Antwort: matcher score calculation

Thu Apr 24 19:10:52 UTC 2003

What is even more surprising is that the match U->C is different 
from C->U. The first receives no 'dot' in the alignment, the latter
does. Interesting...

Jack A.M. Leunissen, Ph.D.
Dept. Genome Informatics
Wageningen University
6703 HA Wageningen, NL

> -----Original Message-----
> From: owner-emboss at hgmp.mrc.ac.uk 
> [mailto:owner-emboss at hgmp.mrc.ac.uk] On Behalf Of 
> David.Bauer at SCHERING.DE
> Sent: Thursday, 24 April, 2003 16:07
> To: jan.wuyts at gengenp.rug.ac.be
> Cc: emboss at embnet.org; jan.wuyts at gengenp.rug.ac.be; 
> owner-emboss at hgmp.mrc.ac.uk
> Subject: Antwort: matcher score calculation
> 
> 
> 
> 
> I had this problem long time ago (and assumed it was fixed in 
> the meantime). Matcher doesn't like the "U". If you change 
> your RNA to DNA it will calculate the correct Similarity.
> 
> David.
> 
> 
> Dear all,
> 
> I am trying to use 'matcher' to do a local alignment of a 
> small RNA sequence against a larger one. However, the output 
> confuses me a bit. For example: matcher seq1 seq2 
> -alternatives 9 -stdout -auto > output
> 
> The best (first) match in the output is this: 
> ########################################
> # Program:  matcher
> # Rundate:  Thu Apr 24 15:21:41 2003
> # Align_format: markx0
> # Report_file: stdout
> ########################################
> #=======================================
> #
> # Aligned_sequences: 2
> # 1: 21
> # 2: 21-1
> # Matrix: EDNAFULL
> # Gap_penalty: 16
> # Extend_penalty: 4
> #
> # Length: 18
> # Identity:      16/18 (88.9%)
> # Similarity:    13/18 (72.2%)
> # Gaps:           0/18 ( 0.0%)
> # Score: 61
> #
> #
> #=======================================
> 
> 
>              10        20
>     21 GCAGCAUCAUCAAGAUUC
>        :::::: :::.:::::::
>   21-1 GCAGCACCAUUAAGAUUC
>           440       450
> #=======================================
> 
> Apparently 16 positions are identical (seems right, there are 
> 16 ':') but only 13 are counted as similar.

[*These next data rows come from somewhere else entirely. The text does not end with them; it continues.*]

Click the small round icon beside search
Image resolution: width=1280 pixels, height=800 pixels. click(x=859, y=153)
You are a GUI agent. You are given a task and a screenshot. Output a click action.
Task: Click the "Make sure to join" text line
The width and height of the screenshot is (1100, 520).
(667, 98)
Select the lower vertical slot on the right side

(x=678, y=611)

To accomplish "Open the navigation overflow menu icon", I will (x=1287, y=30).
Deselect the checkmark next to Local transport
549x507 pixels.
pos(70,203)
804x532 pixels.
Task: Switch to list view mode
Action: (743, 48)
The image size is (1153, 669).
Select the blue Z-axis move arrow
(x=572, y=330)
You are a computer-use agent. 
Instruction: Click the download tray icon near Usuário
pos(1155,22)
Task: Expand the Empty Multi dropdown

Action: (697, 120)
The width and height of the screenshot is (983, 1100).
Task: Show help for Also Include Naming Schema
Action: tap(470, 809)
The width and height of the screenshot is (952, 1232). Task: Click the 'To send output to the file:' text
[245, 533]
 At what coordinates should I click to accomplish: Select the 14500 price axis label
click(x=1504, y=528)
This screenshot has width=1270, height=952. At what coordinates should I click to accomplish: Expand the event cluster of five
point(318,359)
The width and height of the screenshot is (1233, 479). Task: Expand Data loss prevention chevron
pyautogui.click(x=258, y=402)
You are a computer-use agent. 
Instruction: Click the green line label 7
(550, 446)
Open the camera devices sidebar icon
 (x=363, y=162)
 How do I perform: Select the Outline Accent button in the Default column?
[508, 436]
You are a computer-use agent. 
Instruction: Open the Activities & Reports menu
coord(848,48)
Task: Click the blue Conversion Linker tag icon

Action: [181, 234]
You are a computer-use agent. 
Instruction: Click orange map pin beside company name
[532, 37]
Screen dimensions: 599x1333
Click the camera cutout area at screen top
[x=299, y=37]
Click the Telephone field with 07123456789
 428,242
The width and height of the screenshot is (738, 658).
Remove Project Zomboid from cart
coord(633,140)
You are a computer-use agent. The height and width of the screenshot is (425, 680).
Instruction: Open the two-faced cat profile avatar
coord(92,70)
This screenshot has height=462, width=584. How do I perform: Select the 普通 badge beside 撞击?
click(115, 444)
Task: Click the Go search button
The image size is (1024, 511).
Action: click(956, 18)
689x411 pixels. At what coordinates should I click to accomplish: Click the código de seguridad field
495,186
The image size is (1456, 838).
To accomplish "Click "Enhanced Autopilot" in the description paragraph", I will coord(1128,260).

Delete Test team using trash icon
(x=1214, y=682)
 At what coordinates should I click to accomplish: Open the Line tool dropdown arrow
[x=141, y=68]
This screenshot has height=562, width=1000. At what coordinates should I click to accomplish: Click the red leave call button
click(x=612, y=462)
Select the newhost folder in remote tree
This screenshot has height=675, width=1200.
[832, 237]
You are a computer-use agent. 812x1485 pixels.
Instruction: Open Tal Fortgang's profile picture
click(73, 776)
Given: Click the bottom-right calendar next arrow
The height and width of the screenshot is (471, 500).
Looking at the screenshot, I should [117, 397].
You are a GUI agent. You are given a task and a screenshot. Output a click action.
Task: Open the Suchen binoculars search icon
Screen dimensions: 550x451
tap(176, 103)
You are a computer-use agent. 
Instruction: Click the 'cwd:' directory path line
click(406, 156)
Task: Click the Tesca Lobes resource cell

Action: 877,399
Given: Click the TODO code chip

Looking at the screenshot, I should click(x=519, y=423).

First of all, I 
> don't understand why CU would be counted as similar (this 
> score is after all negative in
> EDNAFULL) and second, how can it be that #similar is small 
> than #identical. The manual
> (http://www.hgmp.mrc.ac.uk/Software/EMBOSS/Themes/AlignFormats
.html) states that "Any two residues or bases are defined as similar when
they have positive comparisons (as defined by the comparison matrix being
used in the alignment algorithm)." and a bit further "Note that the sum of
identical and similar positions is greater than 100%. This is because the
count of similar positions includes the count of identical positions; if
residues are identical, they must also be similar." Therefor I would think
#similar must always be >= #identical. Lastly, when I calculate the score
manually, I get 16x5-2x4=72 (in EDNAFULL, 5 is used for all non-ambiguous
matches, -4 for all non-ambiguous mis-matches) while matcher calculates the
score to be 61.

Any help on this would be greatly appreciated.
Greetings,

Jan.